### Work instruction
Your reply should consist only of the lines from the one holding "You are a GUI" to the last line of the data below, written out exactly and without pictures.

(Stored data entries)
*-*-*

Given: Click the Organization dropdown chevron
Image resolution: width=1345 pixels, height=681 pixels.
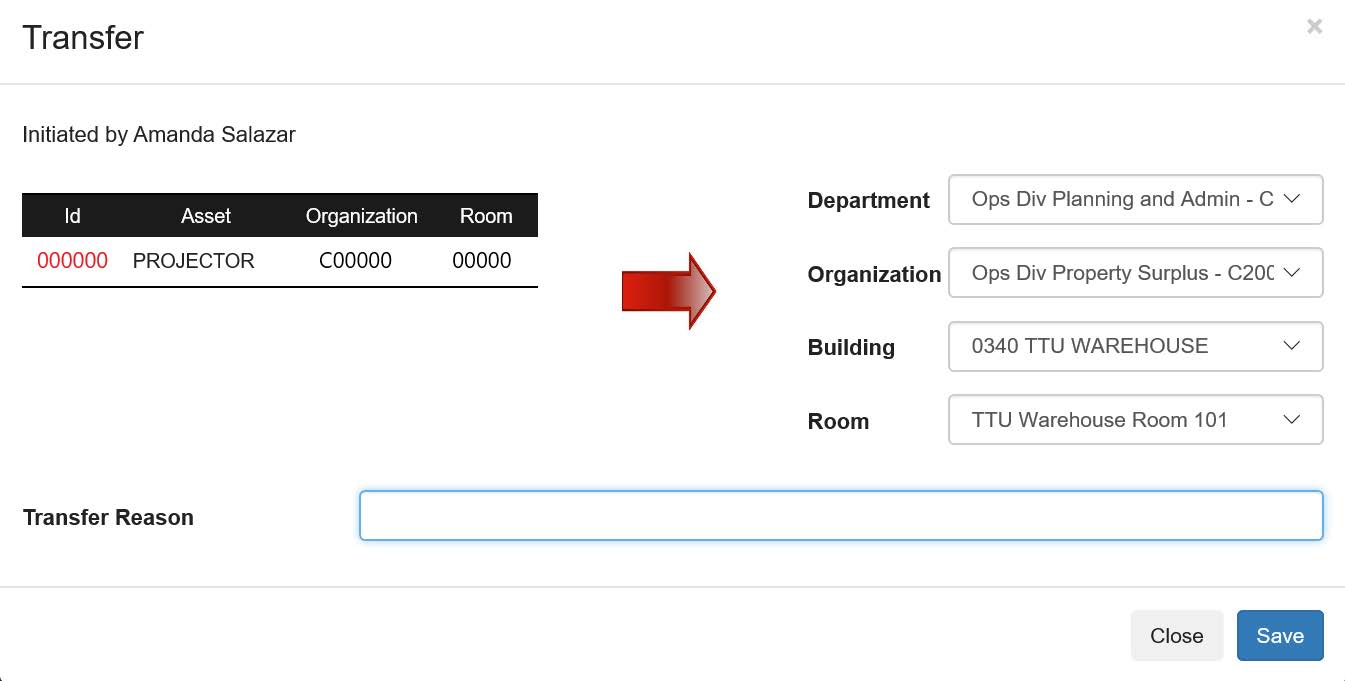Looking at the screenshot, I should pyautogui.click(x=1293, y=272).
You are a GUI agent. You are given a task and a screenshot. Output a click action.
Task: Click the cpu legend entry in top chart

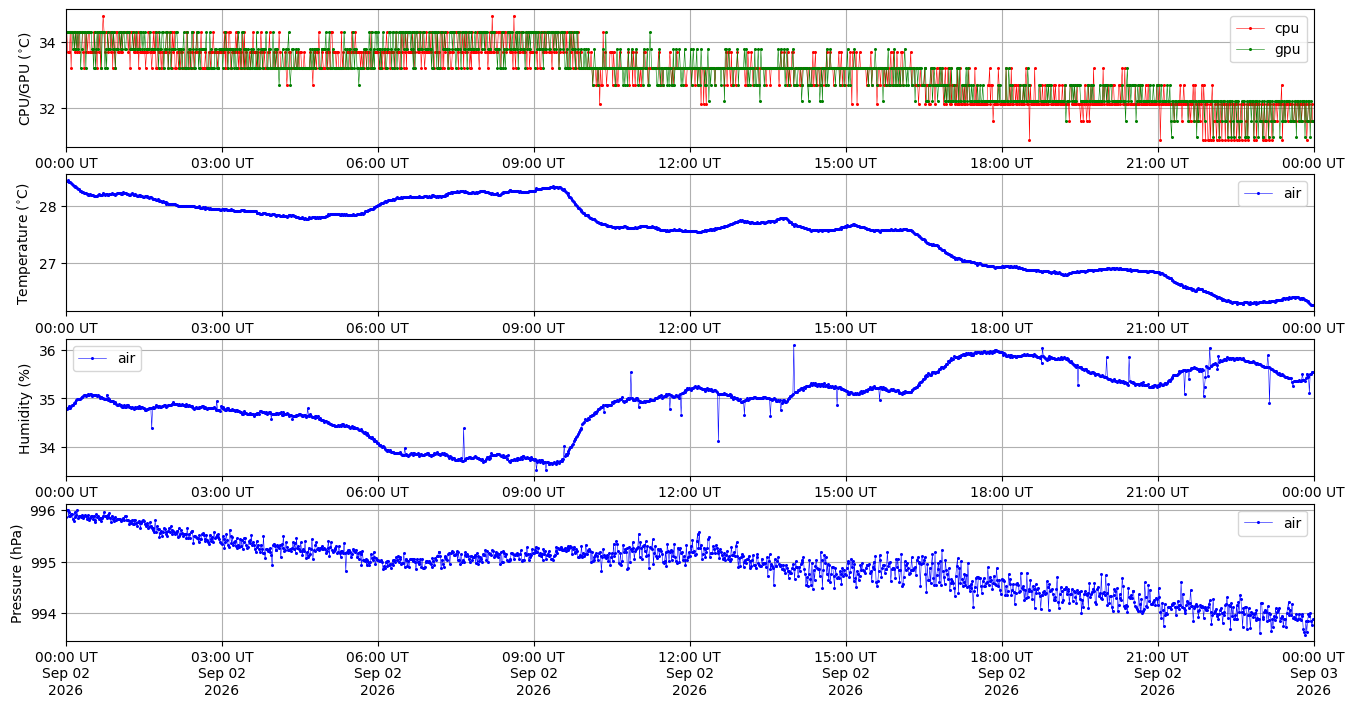click(x=1268, y=28)
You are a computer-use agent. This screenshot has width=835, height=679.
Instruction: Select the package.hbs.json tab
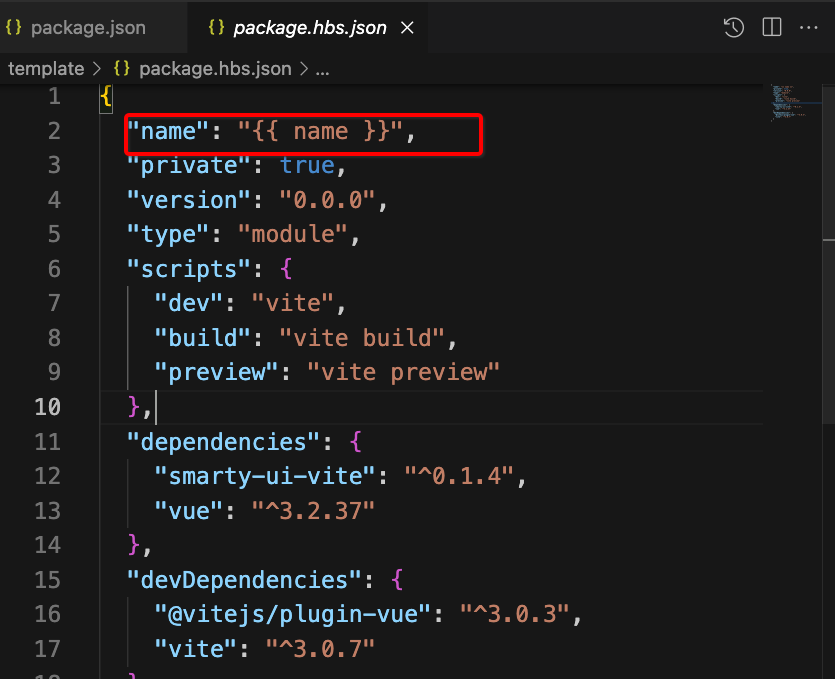[x=309, y=28]
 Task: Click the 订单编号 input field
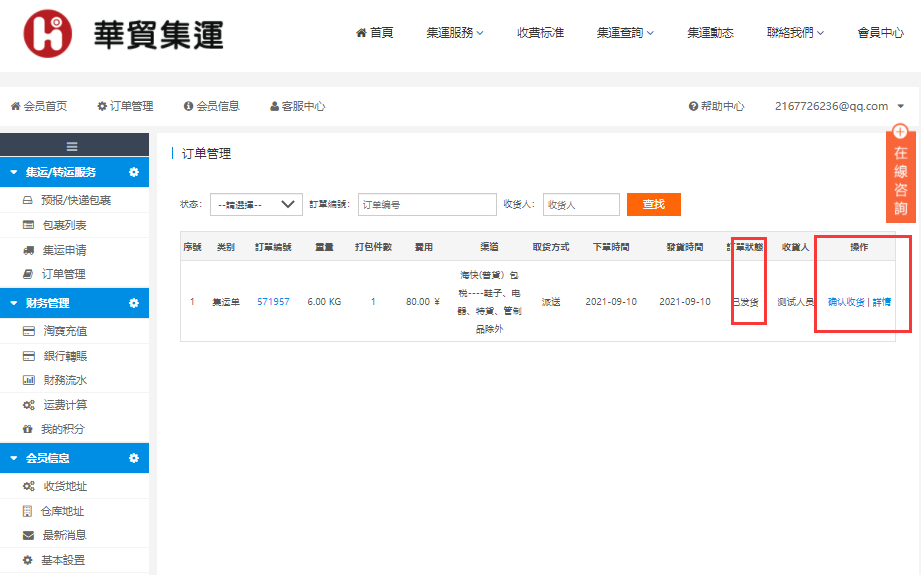click(427, 204)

*-*-*

### Task response
You are a GUI agent. You are given a task and a screenshot. Output a click action.
Task: Click the cpu legend entry in top chart

click(x=1268, y=28)
You are a computer-use agent. This screenshot has width=835, height=679.
Instruction: Select the package.hbs.json tab
[x=309, y=28]
 Task: Click the 订单编号 input field
click(427, 204)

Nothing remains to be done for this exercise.